The uvloop project is great with an amazing performance, and a good replacement for the default asyncio module, if Linux is used. Unfortunately uvloop is not available for Windows.

Just for interest I wanted to know how a multi threaded version competes with the uvloop, which is single threaded. Is a comparable performance possible, or is a solution with multiple threads even faster?

So I took the echoserver.py example from the uvloop project and extended it with support for fastthreadpool.

Here is a simplified code example of a socket server with fastthreadpool:

def pool_echo_server(address, threads, size):
    sock = socket(AF_INET, SOCK_STREAM)
    sock.setsockopt(SOL_SOCKET, SO_REUSEADDR, 1)
    sock.bind(address)
    sock.listen(threads)
    with sock:
        while True:
            client, addr = sock.accept()
            pool.submit(pool_echo_client, client, size)

def pool_echo_client(client, size):
    client.setsockopt(IPPROTO_TCP, TCP_NODELAY, 1)
    b = bytearray(size)
    bl = [ b ]
    with client:
        try:
            while True:
                client.recvmsg_into(bl)
                client.sendall(b)
        except:
            pass

pool = fastthreadpool.Pool(8)
pool.submit(pool_echo_server, addr, 8, 4096)
pool.join()

For a complete example please have a look into the examples/bench directory.

Folowing benchmarks were executed on a Ryzen 7 with Linux Mint 18.3, kernel 4.13.0-37-generic and Python 3.6. echoserver.py and echoclient.py were executed on the same machine. echoclient.py was always run with 5 parallel workers. Only the message size was modified for the different tests. I’ve only compared uvloop using simple protocol with the multi threaded version.

Module Server buffer size Message size Messages/s MB/s
uvloop   1000 bytes 128220 122,28
uvloop   4kB 108581 424,14
uvloop   64kB 26004 1625,25
threads 4kB 1000 bytes 423226 403,62
threads 4kB 4kB 112033 437,63
threads 8kB 4kB 256438 1001,71
threads 16kB 4kB 381320 1489,53
threads 4kB 64kB 6690 418,13
threads 64kB 64kB 66672 4167
threads 128kB 64kB 62236 3889,75
threads 256kB 64kB 60292 3768,25

Folowing benchmarks were executed on a Core i5-8250U with Linux Mint 18.3, kernel 5.2.3-050203-generic and Python 3.7.2. echoserver.py and echoclient.py were executed on the same machine. echoclient.py was always run with 5 parallel workers. Only the message size was modified for the different tests.

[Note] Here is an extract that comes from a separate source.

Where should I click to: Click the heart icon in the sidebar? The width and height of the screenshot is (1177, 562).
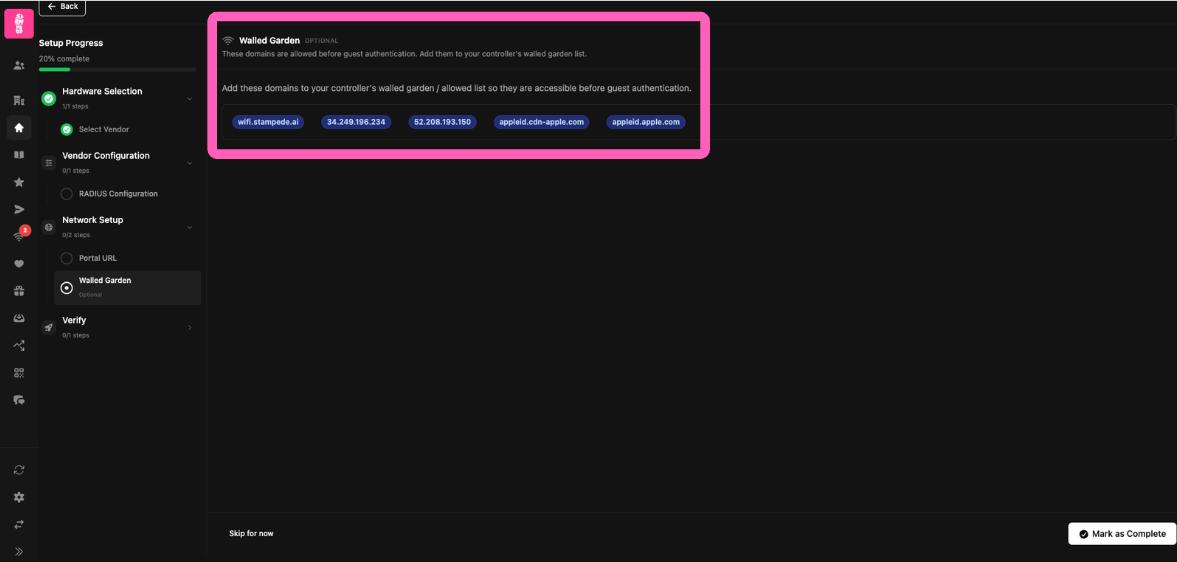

Module Server buffer size Message size Messages/s MB/s
uvloop   1000 bytes 34628 33,21
uvloop   4kB 35975 140,53
uvloop   64kB 2170 135,68
uvloop/streams   1000 bytes 65588 62,55
uvloop/streams   4kB 61856 241,63
uvloop/streams   64kB   1625,25
uvloop/protocol   1000 bytes 34628 33,21
uvloop/protocol   4kB 35975 140,53
uvloop/protocol   64kB 26004 1625,25
asyncio   1000 bytes 128220 122,28
asyncio   4kB 108581 424,14
asyncio   64kB 26004 1625,25
asyncio/streams   4kB 108581 424,14
asyncio/streams   4kB 108581 424,14
asyncio/streams   64kB 26004 1625,25
asyncio/protocol   64kB 26004 1625,25
asyncio/protocol   4kB 108581 424,14
asyncio/protocol   64kB 26004 1625,25
threads 4kB 1000 bytes 423226 403,62
threads 4kB 4kB 112033 437,63
threads 8kB 4kB 256438 1001,71
threads 16kB 4kB 381320 1489,53
threads 4kB 64kB 6690 418,13
threads 64kB 64kB 66672 4167
threads 128kB 64kB 62236 3889,75
threads 256kB 64kB 60292 3768,25

The results show clearly that the multi threaded version performs much better if the buffer size on the server side is adjusted perfectly depending on the message size. The magic why the multi threaded example is so fast is that it uses recvmsg_into which writes the received data into a preallocated buffer.